HOW TO COMPLETE THIS TASK: Can you lay out everything in the records from the line containing "The height and width of the screenshot is (657, 586)." down to the line containing "encryption-indicator: Chiffrés de bout en bout is", both included, as a Markdown table with a Row column numbering each line and a Text column holding it, leaving out blank lines?

___

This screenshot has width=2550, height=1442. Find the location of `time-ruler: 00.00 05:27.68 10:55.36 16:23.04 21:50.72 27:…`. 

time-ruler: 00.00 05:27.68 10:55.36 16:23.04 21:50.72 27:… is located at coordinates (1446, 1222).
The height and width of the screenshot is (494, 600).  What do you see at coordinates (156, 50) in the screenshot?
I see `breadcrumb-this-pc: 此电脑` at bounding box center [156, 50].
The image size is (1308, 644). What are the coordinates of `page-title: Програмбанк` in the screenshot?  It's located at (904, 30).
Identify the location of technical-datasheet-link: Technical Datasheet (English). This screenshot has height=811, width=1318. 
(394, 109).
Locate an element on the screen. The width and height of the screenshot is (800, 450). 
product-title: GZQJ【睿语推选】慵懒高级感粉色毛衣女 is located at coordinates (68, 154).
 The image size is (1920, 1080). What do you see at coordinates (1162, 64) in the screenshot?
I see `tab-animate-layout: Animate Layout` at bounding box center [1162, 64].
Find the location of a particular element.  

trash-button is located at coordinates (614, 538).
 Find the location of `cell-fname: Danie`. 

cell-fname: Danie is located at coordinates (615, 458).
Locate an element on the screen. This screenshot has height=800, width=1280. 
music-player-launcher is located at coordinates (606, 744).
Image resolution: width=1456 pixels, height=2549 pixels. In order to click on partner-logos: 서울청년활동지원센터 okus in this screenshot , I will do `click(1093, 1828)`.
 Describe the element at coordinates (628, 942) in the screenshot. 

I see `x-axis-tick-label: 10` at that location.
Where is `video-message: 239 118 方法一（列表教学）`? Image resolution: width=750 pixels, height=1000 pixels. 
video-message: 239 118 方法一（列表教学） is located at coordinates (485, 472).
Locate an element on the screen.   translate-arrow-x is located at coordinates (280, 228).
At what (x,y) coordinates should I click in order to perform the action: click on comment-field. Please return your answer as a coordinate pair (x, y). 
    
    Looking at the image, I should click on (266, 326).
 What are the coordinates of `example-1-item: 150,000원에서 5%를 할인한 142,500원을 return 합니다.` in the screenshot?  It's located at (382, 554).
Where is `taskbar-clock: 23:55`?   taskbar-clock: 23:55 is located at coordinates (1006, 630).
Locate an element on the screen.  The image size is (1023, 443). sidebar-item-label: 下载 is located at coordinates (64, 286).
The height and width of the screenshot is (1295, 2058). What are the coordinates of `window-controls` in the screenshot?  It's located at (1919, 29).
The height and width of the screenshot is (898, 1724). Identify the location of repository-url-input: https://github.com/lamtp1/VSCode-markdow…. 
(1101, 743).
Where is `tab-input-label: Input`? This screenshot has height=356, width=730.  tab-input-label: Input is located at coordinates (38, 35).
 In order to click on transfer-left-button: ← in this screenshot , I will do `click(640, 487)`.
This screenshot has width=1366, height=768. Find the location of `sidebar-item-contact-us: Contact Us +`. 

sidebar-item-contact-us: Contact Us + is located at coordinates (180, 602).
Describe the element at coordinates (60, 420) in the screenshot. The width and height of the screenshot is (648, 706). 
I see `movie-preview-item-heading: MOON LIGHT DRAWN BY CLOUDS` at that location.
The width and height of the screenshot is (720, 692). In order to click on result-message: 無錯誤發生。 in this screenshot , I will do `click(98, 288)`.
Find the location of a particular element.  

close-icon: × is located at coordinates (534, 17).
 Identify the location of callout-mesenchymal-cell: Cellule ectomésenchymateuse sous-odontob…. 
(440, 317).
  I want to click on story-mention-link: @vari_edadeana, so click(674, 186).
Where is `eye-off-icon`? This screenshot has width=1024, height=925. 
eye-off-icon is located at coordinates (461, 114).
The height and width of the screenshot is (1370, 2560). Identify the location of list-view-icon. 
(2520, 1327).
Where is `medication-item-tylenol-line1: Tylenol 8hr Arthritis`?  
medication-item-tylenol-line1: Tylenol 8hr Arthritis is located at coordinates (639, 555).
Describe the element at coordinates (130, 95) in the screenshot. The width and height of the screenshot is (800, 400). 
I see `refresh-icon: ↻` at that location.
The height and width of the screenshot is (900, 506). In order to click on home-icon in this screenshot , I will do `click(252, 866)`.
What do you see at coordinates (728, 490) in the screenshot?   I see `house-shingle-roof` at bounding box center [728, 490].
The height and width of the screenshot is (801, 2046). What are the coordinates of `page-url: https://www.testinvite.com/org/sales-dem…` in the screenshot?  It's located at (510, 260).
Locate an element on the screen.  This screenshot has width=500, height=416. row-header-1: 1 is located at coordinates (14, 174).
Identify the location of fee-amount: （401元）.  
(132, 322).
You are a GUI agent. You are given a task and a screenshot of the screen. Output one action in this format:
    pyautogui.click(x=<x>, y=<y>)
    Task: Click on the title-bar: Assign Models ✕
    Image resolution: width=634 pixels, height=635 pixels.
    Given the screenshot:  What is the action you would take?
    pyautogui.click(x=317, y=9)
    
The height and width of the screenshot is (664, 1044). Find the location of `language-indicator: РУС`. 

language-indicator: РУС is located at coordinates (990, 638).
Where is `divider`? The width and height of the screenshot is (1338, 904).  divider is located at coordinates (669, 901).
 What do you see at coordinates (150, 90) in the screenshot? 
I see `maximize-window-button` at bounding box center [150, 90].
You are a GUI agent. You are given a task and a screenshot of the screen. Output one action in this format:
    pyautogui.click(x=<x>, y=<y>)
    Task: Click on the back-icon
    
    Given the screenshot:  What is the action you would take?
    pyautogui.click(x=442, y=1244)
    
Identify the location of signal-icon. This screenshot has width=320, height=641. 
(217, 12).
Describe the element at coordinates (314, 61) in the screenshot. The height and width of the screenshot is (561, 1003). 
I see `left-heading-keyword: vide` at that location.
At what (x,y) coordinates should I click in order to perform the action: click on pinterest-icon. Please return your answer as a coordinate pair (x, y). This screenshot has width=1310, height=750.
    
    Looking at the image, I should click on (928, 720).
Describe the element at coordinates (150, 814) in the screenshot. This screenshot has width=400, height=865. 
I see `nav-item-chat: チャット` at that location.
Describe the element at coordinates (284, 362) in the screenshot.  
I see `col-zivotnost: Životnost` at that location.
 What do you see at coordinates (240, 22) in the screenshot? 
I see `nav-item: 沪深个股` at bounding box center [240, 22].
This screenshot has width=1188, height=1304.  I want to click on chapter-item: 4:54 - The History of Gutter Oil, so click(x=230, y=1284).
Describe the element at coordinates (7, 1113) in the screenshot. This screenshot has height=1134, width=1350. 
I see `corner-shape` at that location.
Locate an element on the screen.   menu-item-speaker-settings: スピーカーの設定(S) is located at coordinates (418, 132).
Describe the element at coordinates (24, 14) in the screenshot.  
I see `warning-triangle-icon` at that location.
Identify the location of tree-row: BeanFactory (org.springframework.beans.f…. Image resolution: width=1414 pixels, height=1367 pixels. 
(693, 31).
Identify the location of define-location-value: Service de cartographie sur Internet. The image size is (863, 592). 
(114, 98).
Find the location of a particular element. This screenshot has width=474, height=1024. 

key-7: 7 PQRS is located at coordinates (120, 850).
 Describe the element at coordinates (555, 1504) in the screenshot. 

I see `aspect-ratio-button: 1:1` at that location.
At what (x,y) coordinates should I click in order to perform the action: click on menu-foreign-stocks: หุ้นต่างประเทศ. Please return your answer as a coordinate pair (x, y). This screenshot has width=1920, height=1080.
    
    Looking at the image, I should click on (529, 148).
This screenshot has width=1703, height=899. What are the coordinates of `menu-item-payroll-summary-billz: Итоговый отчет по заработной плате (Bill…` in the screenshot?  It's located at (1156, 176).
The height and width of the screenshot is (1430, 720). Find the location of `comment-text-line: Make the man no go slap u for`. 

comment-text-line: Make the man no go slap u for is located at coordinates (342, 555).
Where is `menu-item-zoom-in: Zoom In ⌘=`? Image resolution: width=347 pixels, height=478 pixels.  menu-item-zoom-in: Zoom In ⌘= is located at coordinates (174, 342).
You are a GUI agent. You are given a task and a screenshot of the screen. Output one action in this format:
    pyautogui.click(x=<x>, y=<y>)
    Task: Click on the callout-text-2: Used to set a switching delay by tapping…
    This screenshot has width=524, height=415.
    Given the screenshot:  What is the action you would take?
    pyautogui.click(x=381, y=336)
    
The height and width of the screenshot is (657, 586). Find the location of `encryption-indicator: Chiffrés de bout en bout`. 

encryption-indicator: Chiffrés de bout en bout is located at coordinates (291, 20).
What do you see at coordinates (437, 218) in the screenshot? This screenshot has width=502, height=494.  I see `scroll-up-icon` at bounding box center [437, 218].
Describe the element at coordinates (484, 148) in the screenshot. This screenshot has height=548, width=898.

___

EXERCISE RESPONSE:
| Row | Text |
|---|---|
| 1 | The height and width of the screenshot is (657, 586). Find the location of `encryption-indicator: Chiffrés de bout en bout`.  |
| 2 | encryption-indicator: Chiffrés de bout en bout is located at coordinates (291, 20). |